**WORK ORDER:** Review the material line by line. Identify and copy every line that contains the string "field".

━━━━━━

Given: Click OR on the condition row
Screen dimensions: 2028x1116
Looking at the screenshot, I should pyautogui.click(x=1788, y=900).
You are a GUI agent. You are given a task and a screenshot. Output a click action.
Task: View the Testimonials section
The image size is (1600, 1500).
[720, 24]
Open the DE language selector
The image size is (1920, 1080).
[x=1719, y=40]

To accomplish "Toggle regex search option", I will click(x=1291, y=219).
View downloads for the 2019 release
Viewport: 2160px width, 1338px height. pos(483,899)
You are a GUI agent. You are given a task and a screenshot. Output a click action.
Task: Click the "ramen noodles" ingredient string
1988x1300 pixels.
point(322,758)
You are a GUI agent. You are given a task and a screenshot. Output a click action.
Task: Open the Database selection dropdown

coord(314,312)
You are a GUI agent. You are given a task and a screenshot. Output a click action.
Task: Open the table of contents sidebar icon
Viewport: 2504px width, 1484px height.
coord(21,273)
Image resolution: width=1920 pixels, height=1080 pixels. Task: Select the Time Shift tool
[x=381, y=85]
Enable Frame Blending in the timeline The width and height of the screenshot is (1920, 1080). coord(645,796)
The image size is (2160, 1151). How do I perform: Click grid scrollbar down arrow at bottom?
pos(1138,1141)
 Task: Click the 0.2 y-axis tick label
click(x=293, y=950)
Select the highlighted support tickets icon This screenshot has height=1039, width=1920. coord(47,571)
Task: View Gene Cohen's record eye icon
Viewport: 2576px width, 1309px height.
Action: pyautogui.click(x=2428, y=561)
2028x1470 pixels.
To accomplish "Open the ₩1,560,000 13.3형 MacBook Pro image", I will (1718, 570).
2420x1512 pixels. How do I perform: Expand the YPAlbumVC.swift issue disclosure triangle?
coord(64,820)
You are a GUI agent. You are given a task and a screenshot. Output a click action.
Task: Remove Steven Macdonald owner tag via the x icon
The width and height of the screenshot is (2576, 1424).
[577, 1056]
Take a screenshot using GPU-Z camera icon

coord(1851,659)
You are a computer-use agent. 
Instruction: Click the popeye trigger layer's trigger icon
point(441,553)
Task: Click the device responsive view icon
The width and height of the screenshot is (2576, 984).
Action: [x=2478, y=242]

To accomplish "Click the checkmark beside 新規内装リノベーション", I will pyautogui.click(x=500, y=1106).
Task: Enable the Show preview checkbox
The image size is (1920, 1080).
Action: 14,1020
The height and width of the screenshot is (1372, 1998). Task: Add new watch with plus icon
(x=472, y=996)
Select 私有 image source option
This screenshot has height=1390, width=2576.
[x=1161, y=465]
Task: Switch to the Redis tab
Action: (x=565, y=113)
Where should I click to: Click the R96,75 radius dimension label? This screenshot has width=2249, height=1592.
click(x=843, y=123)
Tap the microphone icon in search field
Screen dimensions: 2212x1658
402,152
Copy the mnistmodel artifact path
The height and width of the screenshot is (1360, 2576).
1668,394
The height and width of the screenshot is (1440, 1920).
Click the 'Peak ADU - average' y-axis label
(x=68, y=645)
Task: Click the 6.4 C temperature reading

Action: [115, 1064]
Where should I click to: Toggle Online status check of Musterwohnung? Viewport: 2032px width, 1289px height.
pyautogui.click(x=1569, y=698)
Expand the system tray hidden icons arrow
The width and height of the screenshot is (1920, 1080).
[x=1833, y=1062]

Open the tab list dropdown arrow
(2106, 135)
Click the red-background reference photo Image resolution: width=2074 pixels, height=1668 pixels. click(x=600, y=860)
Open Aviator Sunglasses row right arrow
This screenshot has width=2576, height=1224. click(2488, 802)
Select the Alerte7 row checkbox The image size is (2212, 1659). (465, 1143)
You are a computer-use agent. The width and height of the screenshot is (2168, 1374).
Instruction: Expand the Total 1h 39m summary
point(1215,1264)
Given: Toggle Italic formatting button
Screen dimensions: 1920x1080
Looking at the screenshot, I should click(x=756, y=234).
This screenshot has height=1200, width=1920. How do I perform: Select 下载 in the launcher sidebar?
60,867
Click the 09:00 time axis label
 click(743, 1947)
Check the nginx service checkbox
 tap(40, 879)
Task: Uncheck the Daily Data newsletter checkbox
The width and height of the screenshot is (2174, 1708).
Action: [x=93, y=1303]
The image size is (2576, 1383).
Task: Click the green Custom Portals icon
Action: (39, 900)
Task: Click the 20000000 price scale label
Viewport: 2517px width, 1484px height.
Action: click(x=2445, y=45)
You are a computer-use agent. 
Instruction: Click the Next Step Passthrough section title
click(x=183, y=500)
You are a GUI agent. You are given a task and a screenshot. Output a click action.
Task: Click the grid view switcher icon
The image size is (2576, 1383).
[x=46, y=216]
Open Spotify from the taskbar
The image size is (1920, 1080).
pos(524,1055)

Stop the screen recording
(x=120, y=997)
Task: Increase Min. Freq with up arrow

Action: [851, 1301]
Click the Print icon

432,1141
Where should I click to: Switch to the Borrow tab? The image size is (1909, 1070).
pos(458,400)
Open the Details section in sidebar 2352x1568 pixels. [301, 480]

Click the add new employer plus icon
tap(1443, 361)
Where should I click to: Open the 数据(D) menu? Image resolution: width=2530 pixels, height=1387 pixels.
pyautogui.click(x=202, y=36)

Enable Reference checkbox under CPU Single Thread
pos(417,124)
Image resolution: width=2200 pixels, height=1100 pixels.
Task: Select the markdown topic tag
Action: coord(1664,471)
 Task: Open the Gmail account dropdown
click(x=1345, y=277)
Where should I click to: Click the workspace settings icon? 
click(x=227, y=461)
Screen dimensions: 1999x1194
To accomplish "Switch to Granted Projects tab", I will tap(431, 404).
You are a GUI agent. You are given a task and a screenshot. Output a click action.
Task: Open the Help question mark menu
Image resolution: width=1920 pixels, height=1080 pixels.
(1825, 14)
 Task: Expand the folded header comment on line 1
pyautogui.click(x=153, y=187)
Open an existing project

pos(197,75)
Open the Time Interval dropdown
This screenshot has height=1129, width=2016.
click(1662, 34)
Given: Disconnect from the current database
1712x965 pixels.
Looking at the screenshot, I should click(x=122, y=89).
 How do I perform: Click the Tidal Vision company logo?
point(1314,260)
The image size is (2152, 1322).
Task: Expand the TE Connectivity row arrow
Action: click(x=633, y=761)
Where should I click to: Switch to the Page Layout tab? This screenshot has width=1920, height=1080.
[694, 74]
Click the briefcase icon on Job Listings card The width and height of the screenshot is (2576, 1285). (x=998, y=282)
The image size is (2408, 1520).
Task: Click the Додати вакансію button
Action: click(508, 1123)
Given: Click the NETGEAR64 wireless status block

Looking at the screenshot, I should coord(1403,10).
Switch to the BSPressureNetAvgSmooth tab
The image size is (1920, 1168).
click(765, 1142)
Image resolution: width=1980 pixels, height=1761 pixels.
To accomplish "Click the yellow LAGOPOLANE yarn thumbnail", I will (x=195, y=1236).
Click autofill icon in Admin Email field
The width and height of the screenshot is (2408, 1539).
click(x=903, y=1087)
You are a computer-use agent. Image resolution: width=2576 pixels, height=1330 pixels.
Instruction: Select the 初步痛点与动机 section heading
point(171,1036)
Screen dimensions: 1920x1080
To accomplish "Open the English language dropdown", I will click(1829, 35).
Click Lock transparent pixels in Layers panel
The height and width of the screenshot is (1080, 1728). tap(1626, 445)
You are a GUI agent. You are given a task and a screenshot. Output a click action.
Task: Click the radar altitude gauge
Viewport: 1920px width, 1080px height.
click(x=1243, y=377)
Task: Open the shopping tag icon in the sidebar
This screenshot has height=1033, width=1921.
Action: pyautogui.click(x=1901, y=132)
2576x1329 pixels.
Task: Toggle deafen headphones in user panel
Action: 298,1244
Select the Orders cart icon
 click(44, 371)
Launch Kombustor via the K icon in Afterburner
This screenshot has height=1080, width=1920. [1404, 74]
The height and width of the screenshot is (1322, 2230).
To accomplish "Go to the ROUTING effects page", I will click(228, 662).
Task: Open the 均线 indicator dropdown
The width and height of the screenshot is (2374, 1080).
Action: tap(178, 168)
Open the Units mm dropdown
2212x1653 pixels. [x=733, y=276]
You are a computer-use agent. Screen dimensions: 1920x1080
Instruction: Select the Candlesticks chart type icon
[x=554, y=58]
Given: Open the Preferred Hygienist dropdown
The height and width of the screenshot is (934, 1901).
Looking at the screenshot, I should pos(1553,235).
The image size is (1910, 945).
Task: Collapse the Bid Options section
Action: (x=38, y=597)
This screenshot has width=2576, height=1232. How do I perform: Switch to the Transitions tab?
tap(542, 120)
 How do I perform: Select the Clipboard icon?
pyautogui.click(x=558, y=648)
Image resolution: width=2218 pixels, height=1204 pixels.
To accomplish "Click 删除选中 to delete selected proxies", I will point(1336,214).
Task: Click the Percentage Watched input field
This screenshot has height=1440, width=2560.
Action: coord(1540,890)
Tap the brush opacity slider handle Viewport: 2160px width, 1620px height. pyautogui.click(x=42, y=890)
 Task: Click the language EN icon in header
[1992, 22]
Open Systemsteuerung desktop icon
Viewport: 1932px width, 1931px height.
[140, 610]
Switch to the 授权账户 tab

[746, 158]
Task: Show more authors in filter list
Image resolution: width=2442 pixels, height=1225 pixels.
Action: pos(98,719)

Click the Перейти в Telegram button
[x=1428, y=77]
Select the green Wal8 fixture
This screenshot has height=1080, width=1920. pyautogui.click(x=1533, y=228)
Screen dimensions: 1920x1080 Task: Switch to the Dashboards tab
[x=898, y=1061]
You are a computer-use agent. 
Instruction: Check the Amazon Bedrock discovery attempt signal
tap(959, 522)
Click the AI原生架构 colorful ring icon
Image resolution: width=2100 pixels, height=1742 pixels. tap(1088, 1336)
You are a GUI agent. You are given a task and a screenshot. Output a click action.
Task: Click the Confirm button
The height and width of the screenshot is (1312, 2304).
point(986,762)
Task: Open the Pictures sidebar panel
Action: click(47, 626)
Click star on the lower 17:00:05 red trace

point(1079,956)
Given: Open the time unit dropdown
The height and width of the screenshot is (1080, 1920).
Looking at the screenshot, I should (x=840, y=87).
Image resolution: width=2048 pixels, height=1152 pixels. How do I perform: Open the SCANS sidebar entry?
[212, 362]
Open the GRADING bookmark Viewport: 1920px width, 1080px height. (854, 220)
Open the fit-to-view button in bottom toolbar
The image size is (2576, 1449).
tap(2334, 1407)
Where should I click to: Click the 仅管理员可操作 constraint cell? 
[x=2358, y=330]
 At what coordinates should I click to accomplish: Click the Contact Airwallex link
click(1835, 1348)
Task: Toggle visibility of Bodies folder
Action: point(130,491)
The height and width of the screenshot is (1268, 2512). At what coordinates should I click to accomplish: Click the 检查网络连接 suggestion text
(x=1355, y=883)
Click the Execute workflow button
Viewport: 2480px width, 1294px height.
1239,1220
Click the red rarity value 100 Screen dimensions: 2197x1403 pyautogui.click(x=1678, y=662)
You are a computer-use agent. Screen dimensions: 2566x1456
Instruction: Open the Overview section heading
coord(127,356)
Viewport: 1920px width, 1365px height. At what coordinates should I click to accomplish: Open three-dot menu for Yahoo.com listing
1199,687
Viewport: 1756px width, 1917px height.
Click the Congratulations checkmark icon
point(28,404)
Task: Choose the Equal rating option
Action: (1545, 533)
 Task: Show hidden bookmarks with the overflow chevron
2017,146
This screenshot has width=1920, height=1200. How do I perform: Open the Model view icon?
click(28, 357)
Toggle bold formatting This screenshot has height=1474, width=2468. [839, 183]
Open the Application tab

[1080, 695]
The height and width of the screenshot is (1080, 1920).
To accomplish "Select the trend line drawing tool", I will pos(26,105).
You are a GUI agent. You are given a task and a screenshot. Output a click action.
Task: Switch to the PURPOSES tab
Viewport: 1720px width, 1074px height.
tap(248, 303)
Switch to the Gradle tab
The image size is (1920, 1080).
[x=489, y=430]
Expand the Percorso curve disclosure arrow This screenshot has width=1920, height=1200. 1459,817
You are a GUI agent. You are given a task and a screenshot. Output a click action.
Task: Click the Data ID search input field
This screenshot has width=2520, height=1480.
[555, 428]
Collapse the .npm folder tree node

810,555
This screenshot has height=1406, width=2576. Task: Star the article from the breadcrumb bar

━━━━━━

**ANSWER TO THE EXERCISE:**
Tap the microphone icon in search field
Click autofill icon in Admin Email field
Task: Click the Percentage Watched input field
Task: Click the Data ID search input field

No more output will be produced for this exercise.